穴子なら茹で時間。握りなら力加減や寿司の向きを変える手数など。全ての工程を数値化し、最適化すれば、憧れていた板前の仕事というものはこれほど簡単で馬鹿馬鹿しいものだったのかと拍子抜けする。



俺は有名大学の理系学科を中退しているので難なく平均的な寿司屋のメニュー全てを2週間で握れるようになった。
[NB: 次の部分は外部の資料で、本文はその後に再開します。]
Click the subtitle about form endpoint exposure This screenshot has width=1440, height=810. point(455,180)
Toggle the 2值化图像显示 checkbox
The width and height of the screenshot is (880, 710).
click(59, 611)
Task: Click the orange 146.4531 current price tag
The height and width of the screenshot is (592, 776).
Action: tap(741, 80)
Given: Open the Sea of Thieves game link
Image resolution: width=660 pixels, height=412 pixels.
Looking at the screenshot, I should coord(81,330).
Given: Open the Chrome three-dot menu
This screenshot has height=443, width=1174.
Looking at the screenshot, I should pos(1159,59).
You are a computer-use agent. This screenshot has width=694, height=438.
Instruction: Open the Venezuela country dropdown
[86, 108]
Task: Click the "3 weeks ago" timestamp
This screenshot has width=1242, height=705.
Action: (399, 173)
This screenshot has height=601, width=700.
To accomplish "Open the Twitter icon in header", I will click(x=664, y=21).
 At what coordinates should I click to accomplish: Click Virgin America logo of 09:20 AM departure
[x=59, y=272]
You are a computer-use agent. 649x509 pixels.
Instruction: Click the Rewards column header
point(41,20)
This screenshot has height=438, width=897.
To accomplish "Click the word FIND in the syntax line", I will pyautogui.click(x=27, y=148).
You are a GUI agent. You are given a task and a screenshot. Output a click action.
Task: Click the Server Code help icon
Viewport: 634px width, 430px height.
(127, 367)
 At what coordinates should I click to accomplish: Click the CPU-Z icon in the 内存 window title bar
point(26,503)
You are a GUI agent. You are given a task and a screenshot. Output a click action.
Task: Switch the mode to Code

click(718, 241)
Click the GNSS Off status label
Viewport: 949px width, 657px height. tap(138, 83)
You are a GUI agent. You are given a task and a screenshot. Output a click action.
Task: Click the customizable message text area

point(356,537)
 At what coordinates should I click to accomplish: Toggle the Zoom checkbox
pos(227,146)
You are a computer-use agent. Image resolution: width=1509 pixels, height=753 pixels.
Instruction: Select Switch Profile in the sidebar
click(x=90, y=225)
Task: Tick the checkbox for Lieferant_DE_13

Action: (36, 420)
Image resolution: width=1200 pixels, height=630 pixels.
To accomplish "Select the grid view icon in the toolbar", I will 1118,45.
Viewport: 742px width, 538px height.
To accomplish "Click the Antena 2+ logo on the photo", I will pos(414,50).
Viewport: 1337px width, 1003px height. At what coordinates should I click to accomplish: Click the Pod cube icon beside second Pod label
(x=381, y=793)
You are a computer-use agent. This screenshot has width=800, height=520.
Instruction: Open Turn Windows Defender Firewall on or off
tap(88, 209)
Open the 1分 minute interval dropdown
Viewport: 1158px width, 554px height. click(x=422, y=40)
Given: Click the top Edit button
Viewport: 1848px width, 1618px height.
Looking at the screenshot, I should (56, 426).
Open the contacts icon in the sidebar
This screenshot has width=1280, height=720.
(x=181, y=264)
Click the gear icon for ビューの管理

「ユリウス……2週間もありがとう!これで安心して向こうでもお店をやって行けそうだよ!」


「むん……まさか1年間も見習いをやらされてて一度も寿司を握ったことがないなんて……ま、全然良いわよ。私の気まぐれでやってるようなものだし。じゃあねナオ君。」


「ああ、良かったらユリウスも食べに来てくれよな!」



「私はバストォルナス大陸では信仰の対象よ。降臨しようものなら町中大騒ぎになるっての!……ま、気にならんわけじゃないし、お忍びで行こうかしら……」


彼女は少し口惜しそうな顔をしつつ光り輝く門に走っていく俺に手を振った。



「……あ、向こうのお魚や魔物って、人間界のそれとは少し違うのよね……ま、それもあの子が教えてくれるかな……貴方の噂が入ってくるのを楽しみにしてるわ。ナオ」



女神はそう言い、修行に使っていた厨房の一角を指パッチンの一つで吹き消すと、また地上の人間の観察に戻った。